Inside Llewyn Davis has its fair share of apparent anachronisms and inaccuracies (the IMDB list is HERE, though the list misses quite a few like the Shubb capo Davis uses at one point - it won't be produced for several decades yet - and the fact that the "Shoals" song was written only a year before the supposed date of the plot), but to dwell on those misses the whole point. The film is not a documentary, and like most of the Coens' best work, the story exists in an imaginary world of its own, one that resembles some features of the real one but should never be mistaken for it. And Lllewyn Davis is absolutely beautiful to watch - the textures of winter in New York and Chicago, the rendering of apartments from long ago, the ubiquity of LPs, the fine details of look and lighting, the carefully crafted musical score - these all create the context through which the audience slowly comes to understand just what really is inside Davis.
A final point - several of the reviews I have seen (including in Rolling Stone) misidentify the Davis character as a "singer-songwriter." He's not. Llewyn Davis is a folk singer, a performer of traditional songs, not his own compositions - and such a singer was an endangered species even in the presumed time frame of the movie, a point underscored by just who takes the stage following Davis in the Gaslight Cafe near the conclusion. As the film ends, the singer-songwriters are on the march and are about to displace the Llewyn Davis character and his folk-loving friends forever. History is about to sweep Davis away, and that is an appropriately melancholy ending to a quiet and introspective minor classic.

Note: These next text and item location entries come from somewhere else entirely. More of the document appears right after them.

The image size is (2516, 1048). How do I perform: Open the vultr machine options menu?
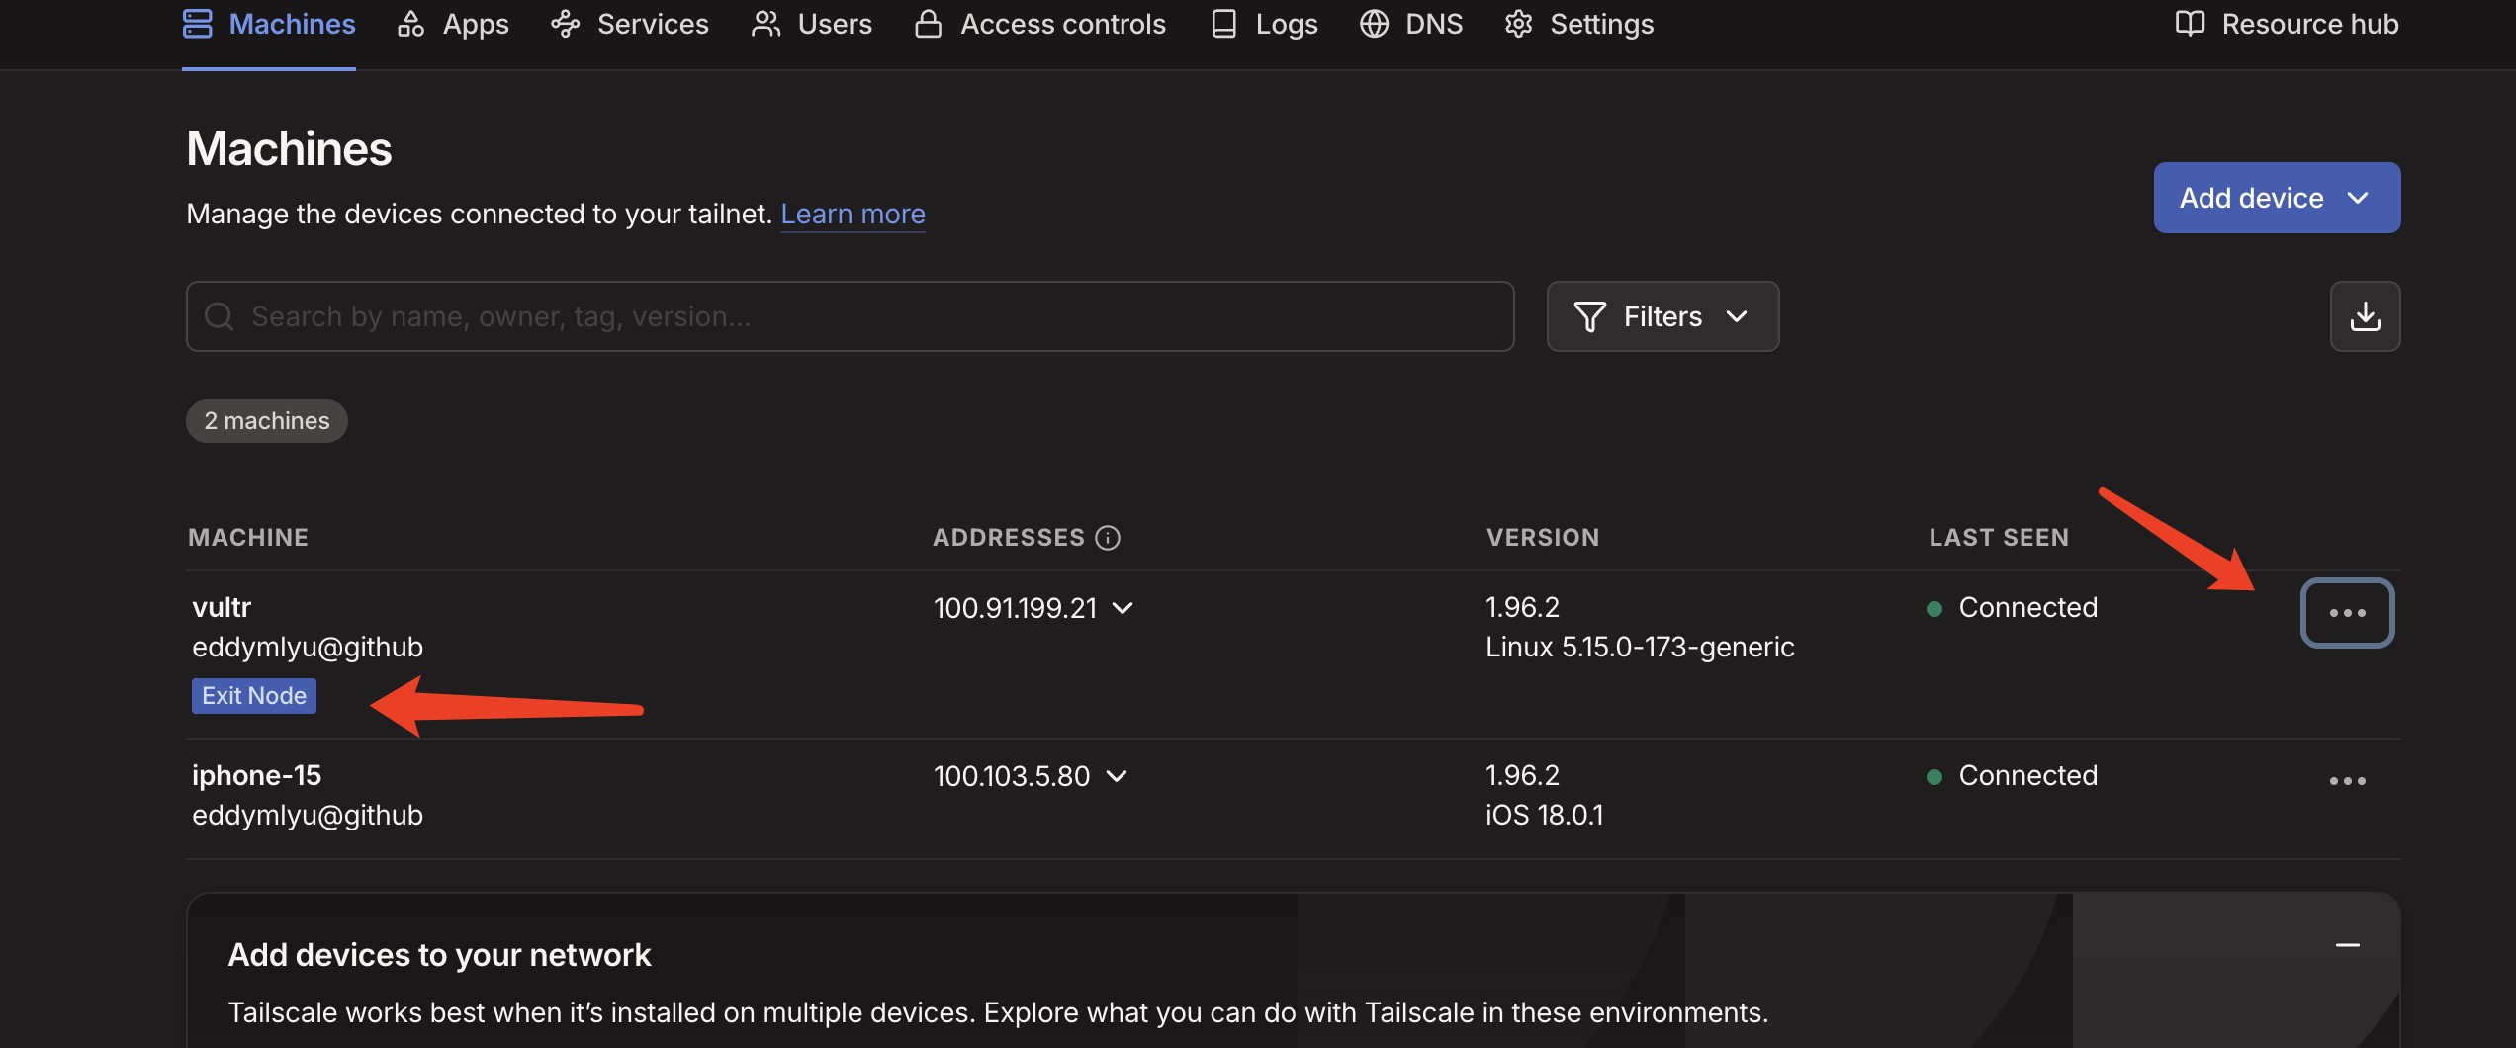[x=2347, y=613]
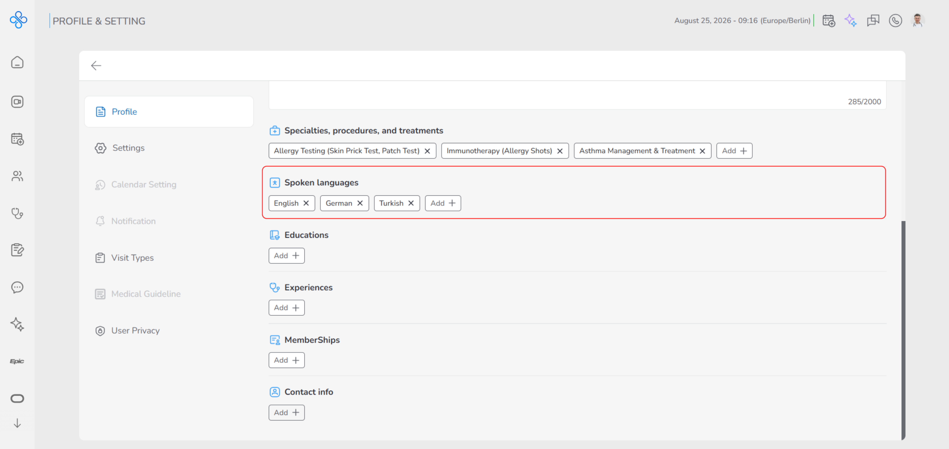Expand sidebar with the down arrow
The height and width of the screenshot is (449, 949).
[x=17, y=423]

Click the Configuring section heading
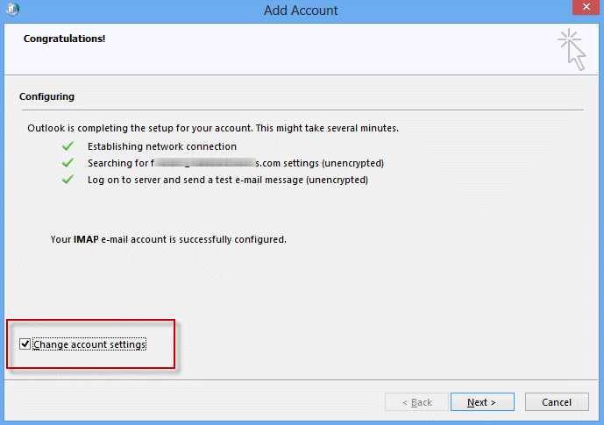coord(47,96)
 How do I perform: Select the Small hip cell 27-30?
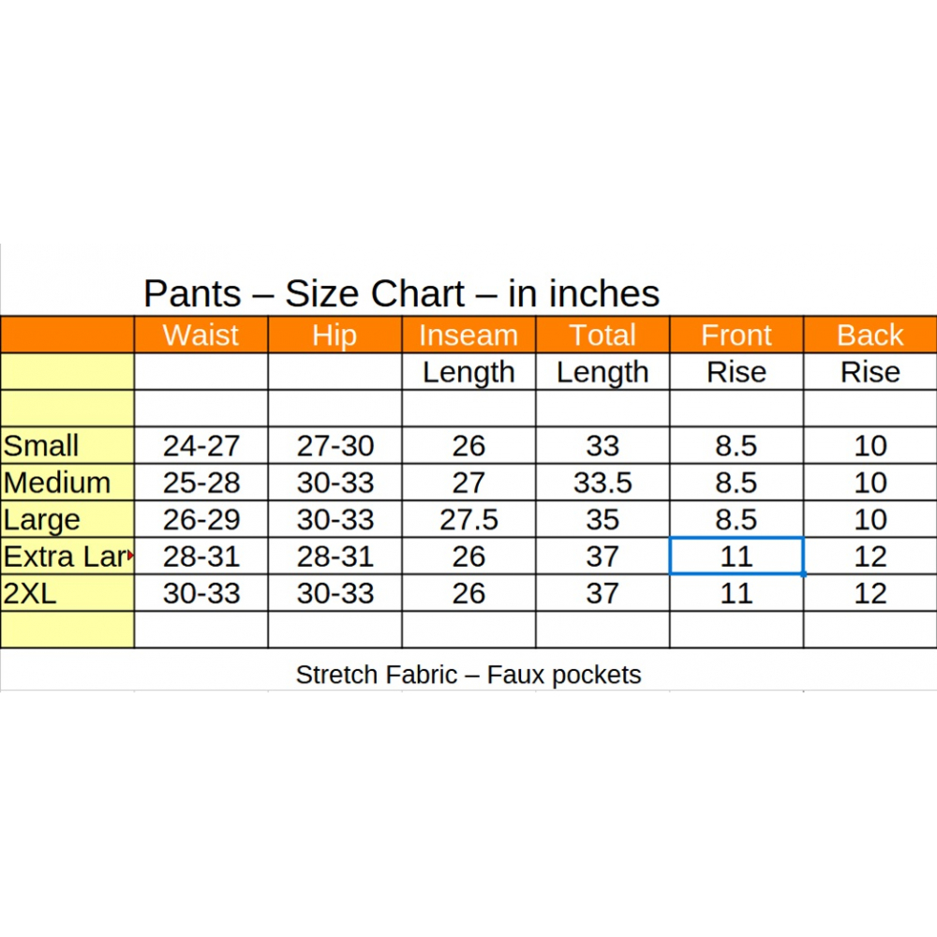pos(335,446)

____________________________________________________
*In the last three years, I have taken advantage of my under-employment to enjoy some splendid matinees sponsored by Turner Classic Movies of landmarks like Casablanca (and what a joy that was to see restored and with theater sound), Jane Eyre, and for the first time since its release fifty years ago, my all-time favorite film, Lawrence of Arabia. Those were worth the effort and the cost to see on the big screen, or see again. For my money, virtually every movie worth seeing since them is as enjoyable (or more so) seen at home on a conventional screen with good sound. But that's just me...as above.